**TEXTO EXTRAÍDO**
----------
Capítulo 4 - Os capitais e os pagamentos

Artigo 63.º

1 – No âmbito das disposições do presente capítulo, são proibidas todas as restrições aos movimentos de capitais entre Estados-Membros e entre Estados-Membros e países terceiros. / (…)

 

Artigo 65.º

1 – O disposto no artigo 63.º não prejudica o direito dos Estados-Membros:

a) Aplicarem as disposições pertinentes do seu direito fiscal que estabeleçam uma distinção entre contribuintes que não se encontrem em idêntica situação no que se refere ao seu lugar de residência ou ao lugar em que o seu capital é investido;

(…)

3 – As medidas e procedimentos a que se referem os n.ºs 1 e 2 não devem constituir um meio de discriminação arbitrária, nem uma restrição dissimulada à livre circulação de capitais e pagamentos, tal como definida no artigo 63.º.
----------
**DADOS DE ORIGEM**
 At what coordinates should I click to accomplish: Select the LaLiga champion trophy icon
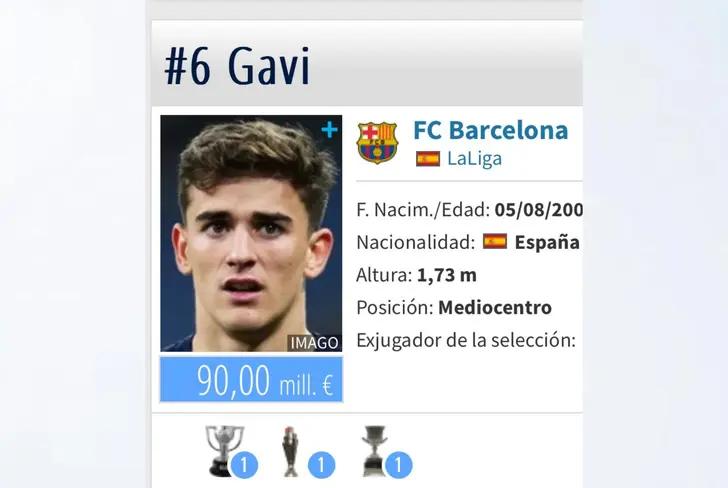tap(224, 450)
----------
**PROBLEMA CURTO**
Prossiga o texto sobre os capitais e os pagamentos a partir da última frase apresentada.

**RESPOSTA**
(…)

 

*

No nosso caso, temos que o Requerente é um OIC constituído ao abrigo da lei do Luxemburgo, melhor descrito no probatório supra, considerado Residente no Luxemburgo para efeitos da CDT PT-Luxemburgo, Estado Membro (EM) da UE, sem estabelecimento estável em Portugal. E auferiu rendimentos - dividendos - de fonte portuguesa, nos anos de 2020, 2021 e 2022. Sobre os quais foi feita RF liberatória.

 

Sendo constituído ao abrigo da lei do Luxemburgo, não cabe na previsão do art.º 22.º, n.º 1 do EBF, que delimita o campo de aplicação subjectiva do artigo e, assim, de aplicação da dispensa de RF.[15]

 

O Requerente vem, nos autos, peticionar a anulação das RF no montante correspondente a € 93.834,57 (cfr. probatório, al.s d) e e), supra).

 

Mais uma vez, vejamos. Em sede de DUE.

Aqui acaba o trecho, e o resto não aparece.